- Title: Kenyan Museum, Mau Mau fighter shed light on British colonial abuses
- Date: 9th July 2020
- Summary: VARIOUS OF CHAO WITH HER GRANDPARENTS
- Embargoed: 23rd July 2020 13:30
- Keywords: 3D models British Mau Mau Race colonialism digital historian digital imagery
- Location: NAIROBI, NYERI AND KIAMBU, KENYA
- City: NAIROBI, NYERI AND KIAMBU, KENYA
- Country: Kenya
- Topics: Arts / Culture / Entertainment
- Reuters ID: LVA00DCM36T7B
- Aspect Ratio: 16:9
- Story Text: Nearing 100, Gitu Wa Kahengeri clearly remembers the day when, as a prisoner of Kenya's colonial occupier Britain, he wanted to die.
"I was beaten the whole day until I did not feel pain any longer," he said, of one episode of abuse during the seven years he spent in the camps the British ran in the decade before Kenyan independence in 1963.
Set up to jail activists and sympathisers during the Mau-Mau uprising of 1952-1960, in which Kahengeri - born in the 1920s and Secretary General of the independence movement's Veterans Association - participated, the camps are a traumatic but largely forgotten part of Kenya's past.
Using eye-witness accounts and documents, Kenyan and British historians from the Museum of British Colonialism are now building an online archive of the period, complete with 3D recreations of some of the camps.
They include 27-year-old Chao Tayiana Maina.
"I've been through the public education system ... and not once do I remember hearing about detention camps," she told Reuters TV.
"There was a sense of betrayal.
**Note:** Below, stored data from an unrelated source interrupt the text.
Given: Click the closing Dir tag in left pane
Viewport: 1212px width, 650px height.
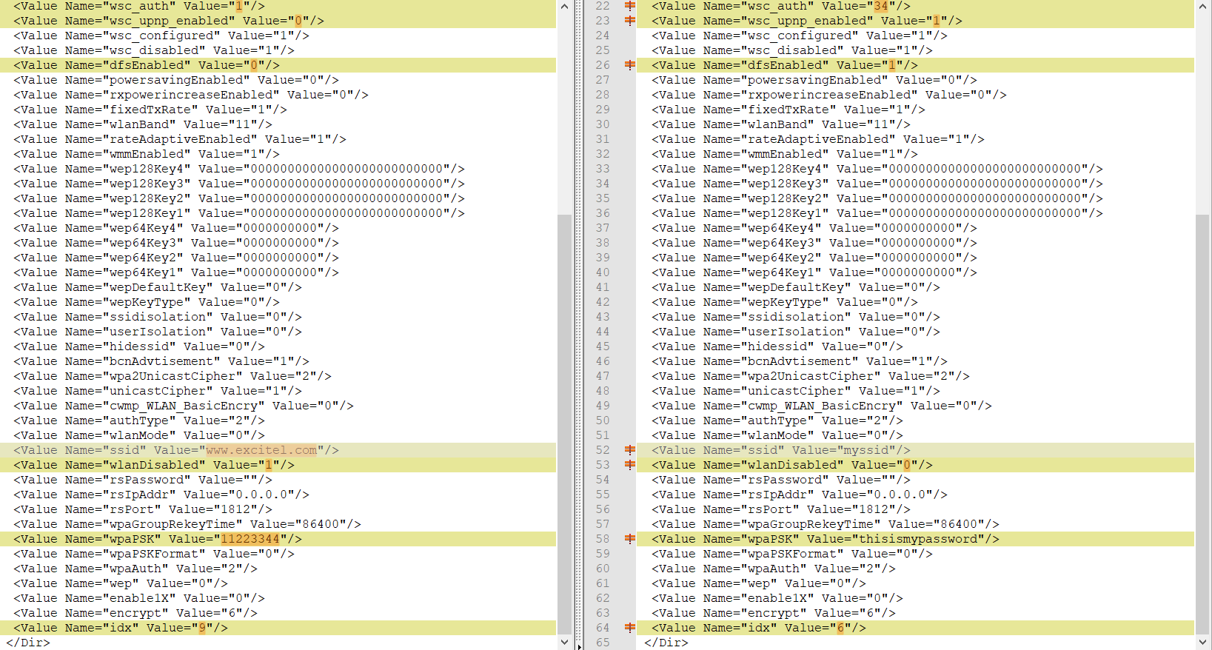Looking at the screenshot, I should point(28,643).
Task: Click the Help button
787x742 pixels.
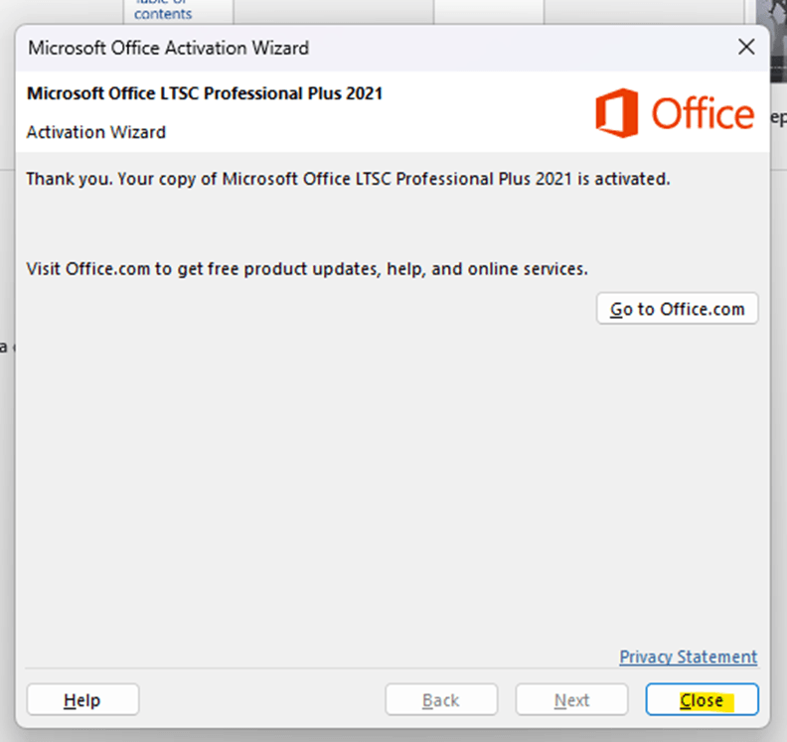Action: point(82,700)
I didn't understand how this was not taught."
She recalls the shock she felt when, a few years ago, she read "Britain's Gulag", an account by American historian Caroline Elkins, who estimated more than 100,000 detainees died in the camps, victims of the combined effects of exhaustion, disease, starvation and systematic physical brutality.
Other historians have put the death toll in the tens of thousands.
The British High Commission was not available for comment.
In 2013, Britain made an out-of-court settlement of 20 million pounds to five claimants represented by the Mau Mau Association, and a public statement of regret for abuses committed.
When Maina delved more deeply, she discovered her own great-grandmother was a prisoner for seven years.
Her grandfather Daniel Sindiyo was only 16 when his mother was taken.
"If anyone collapsed (there), it was none of your business. If anyone died there, too bad," the 82-year-old former civil servant said.
Founded in 2018, the online museum is getting a second lease of life from the Black Lives Matter movement catalysed in part by the May 25 death of George Floyd in U.S. police custody, and its questioning of "official" versions of history.
"We have neglected or silenced certain voices. Thinking we can continue to live without understanding what truly happened is an injustice," said Maina.